Sia che rivolgano la loro attenzione alle conseguenze di uno stato di fatto o a quelle determinate dal sovvertimento di uno stato di diritto, i miti si occupano sempre di una patologia della parentela acquisita […]
Ora, come la cucina non può esistere senza fuoco e senza carne, così la parentela acquisita non può instaurarsi in mancanza di quei cognati veri e propri che sono i fratelli di mogli o i mariti di sorelle.

Forse si contesterà che il fuoco e la carne siano condizioni della cucina necessarie allo stesso titolo, giacché, mentre non c’è cucina senza fuoco, al posto della selvaggina si può mettere nella pentola qualcosa d’altro.
Tuttavia, ed è questo un fatto degno di nota, la costellazione di parentela acquisita in cui il fratello o i fratelli del marito figurano a titolo di agenti patogeni compare solo col ciclo dei miti sull’origine delle piante coltivate, ossia un’origine logicamente posteriore a quella della cucina e che le è posteriore anche nel tempo.

La cucina opera infatti una mediazione di prim’ordine fra la carne (naturale) e il fuoco (culturale), mentre le piante coltivate – che risultano già, allo stato crudo, da una mediazione della natura e della cultura – non subiscono, in virtù della cottura, se non una mediazione parziale e derivata.
Gli antichi conoscevano questa distinzione, poiché pensavano che l’agricoltura implicasse già una cucina. Prima di seminare era necessario far cuocere («terram excoquere») le zolle del campo rivoltato, esponendole al calore del sole (Virgilio, Georgiche, 2: 260).

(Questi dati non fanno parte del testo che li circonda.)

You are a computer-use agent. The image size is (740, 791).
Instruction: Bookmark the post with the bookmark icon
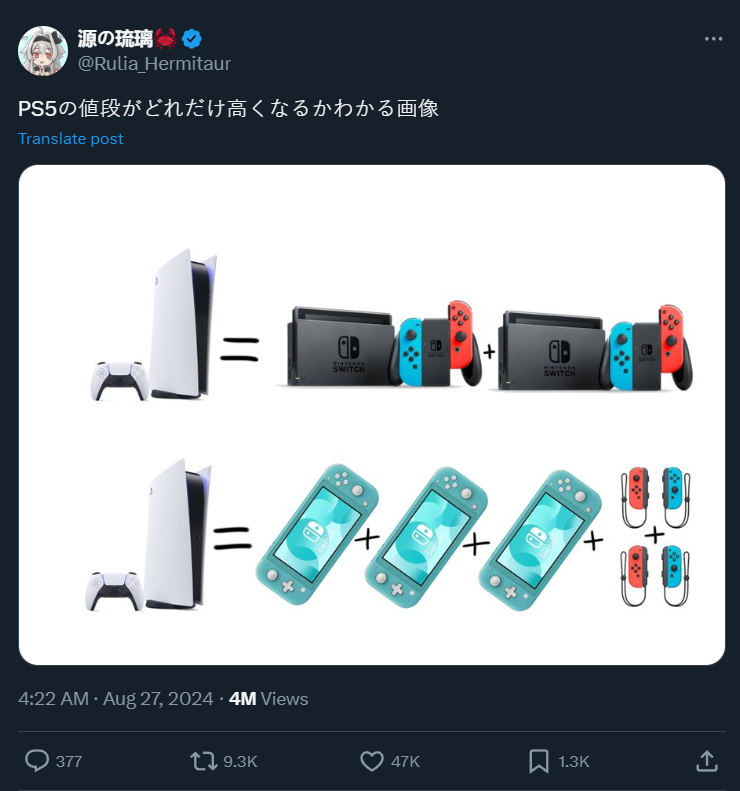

cottura-carne-paleoliticoLa cottura propriamente detta dei cereali apparteneva quindi a una cucina di secondo grado. Certo, anche le piante selvatiche possono servire da cibo, ma, a differenza della carne, molte sono mangiabili crude. Le piante selvatiche costituiscono quindi una categoria imprecisa, poco adatta a esemplificare una dimostrazione.
Condotta parallelamente a partire dalla cottura della carne e dalla coltura delle piante alimentari, nel primo caso questa dimostrazione mitica mette capo all’avvento della cultura, nel secondo all’avvento della società; e i miti affermano che questa è posteriore a quella.

Cosa possiamo concluderne? Come la cucina considerata allo stato puro (cottura della carne), la parentela acquisita considerata allo stato puro – e cioè quella parentela che implica esclusivamente dei cognati nel rapporto donatore-prenditore – esprime, per il pensiero indigeno, l’articolazione essenziale della natura e della cultura.
In compenso, è con la nascita di un’economia neolitica, la quale determina la moltiplicazione dei popoli e la differenziazione delle lingue e dei costumi, che secondo i miti appaiono le prime difficoltà della vita sociale, risultanti dall’aumento della popolazione e da una composizione dei gruppi familiari più rischiosa di quanto avrebbe consentito la bella semplicità dei modelli.

Due secoli fa, nel Discorso sulle origini della diseguaglianza, Rousseau aveva detto proprio questo, e abbiamo spesso richiamato l’attenzione su queste concezioni profonde e ingiustamente screditate.
La testimonianza implicita degli Indios sudamericani, quale l’abbiamo fatta emergere dai loro miti, non può certo far testo per rendere giustizia a Rousseau.
Ma, a prescindere dal fatto che essa avvicina singolarmente alla filosofia moderna questi racconti bizzarri nei quali non si è di solito molto disposti, sulla scorta della loro apparenza, a cercare ammaestramenti così profondi, si avrebbe torto a dimenticare che, quando l’uomo che ragiona su se stesso si vede costretto a formulare le medesime supposizioni, nonostante le circostanze straordinariamente dissimili nelle quali si esercita la sua riflessione, è molto probabile che questa ripetuta convergenza fra un pensiero e un oggetto che è anche il soggetto di questo pensiero, sveli qualche aspetto essenziale se non della storia dell’uomo perlomeno della sua natura, alla quale è legata la storia.

In questo senso, la diversità delle vie che hanno condotto coscientemente Rousseau, e inconsciamente gli Indios sudamericani, a fare le stesse speculazioni su un passato molto lontano, non è certo probante per quanto concerne questo passato, ma lo è molto relativamente all’uomo.
Ora, se l’uomo è tale che, nonostante la diversità dei tempi e dei luoghi, non riesce a sottrarsi alla necessità di immaginare in modo eguale la propria genesi, allora quest’ultima non può essere stata in contraddizione con una natura umana che si afferma attraverso le idee ricorrenti che qua e là gli uomini hanno sul loro passato.